The primary concern prior to Rachel’s birth was how we’d be able to hear her cries at night while we’re sleeping. My husband also has a hearing loss, but fortunately Rachel doesn’t—she’s as normal as normal comes. The standard baby monitors from Babies R Us and Amazon did not suffice. About a month before Rachel was born, we found the Foscam Camera—a WiFi camera that would be able to send signals to my phone (which is also plugged into a bed shaker).
It took some trial and error to get the set up done properly, including fake baby cries to target sensitivity levels. Hallelujah! I absolutely love the fact we live in the age of technology. I take advantage of any gadgets that might help make my life a little bit easier as a hard of hearing mommy. (Yes, this includes streaming videos with subtitles—much easier than paying $12 for a movie at the theater where there isn’t any captioning).
Now, nine whole months later, we’re still surviving. Like any other child, Rachel’s sleep patterns have changed, she’s fully crawling (baby gates alert!), and is becoming more vocal than ever. As I write this article, I’m more comfortable in my skin as a hard of hearing mommy, even though I still have some fears for the future—such as “will Rachel resent me when she’s older if I can’t hear or understand her?” or “will I embarrass Rachel in public due to my hearing loss?” So many what ifs!
For now, I’m just focusing on getting her to sleep on her own—a task made slightly easier as I can avoid the screams by simply taking off my Cochlear Implant. Taking it day by day is much easier than thinking too far ahead into the unpredictable future.
That’s my story so far. My hearing loss is invisible to most, but it certainly presents its own set of challenges in our daily lives—yet God doesn’t give us more than we can handle.
To learn more about what life is like as a hard of hearing mommy, follow Monique’s blog.
4 Comments
So insightful! I had no idea you could use technology like that to wake you up at night! Sounds like the three of you make a great team, you’re daughter is adorable!
She is such an inspiration to me, and even more lovely in person! And incredibly brilliant using some of the great technology available to us. Thank you for sharing this lovely mother’s story!

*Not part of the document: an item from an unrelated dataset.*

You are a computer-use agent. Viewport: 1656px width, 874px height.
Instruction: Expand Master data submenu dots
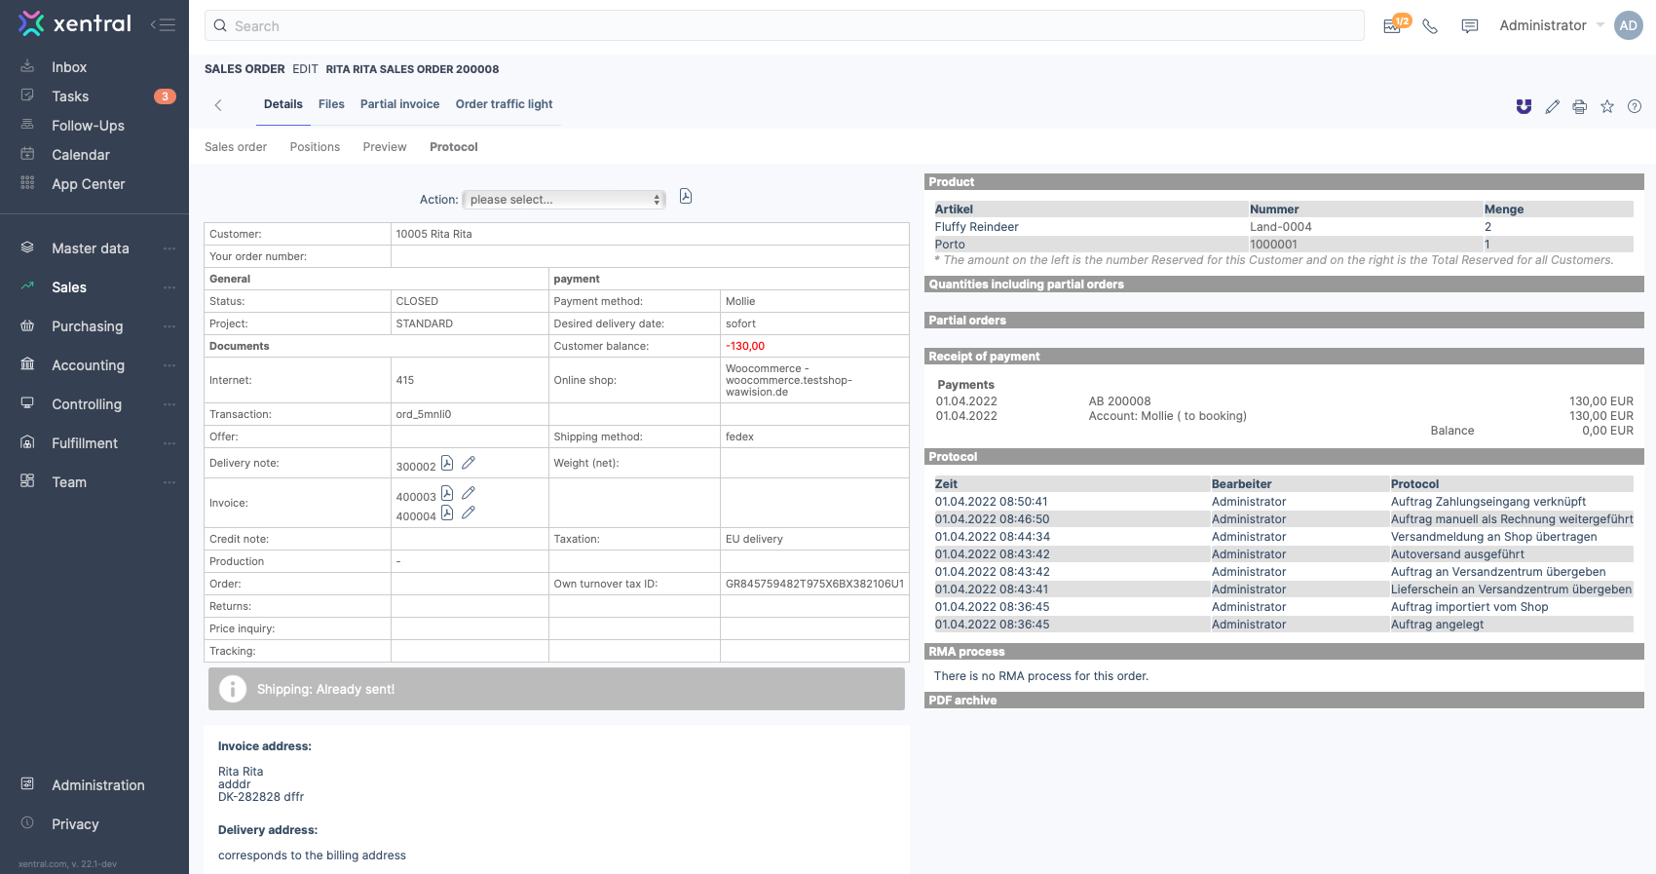pos(169,248)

I’m so jealous! You can avoid hearing temper tantrums! lol!! Thank you for sharing your beautiful story! You are a courageous women and your daughter is lucky to have you!
Wow! What an amazing story. I am just dumbfounded by the doctors encouraging termination. I just can’t imagine what your mom was going through and what a strong little bean you were in there. Blessed Be. What a beautiful and remarkable story.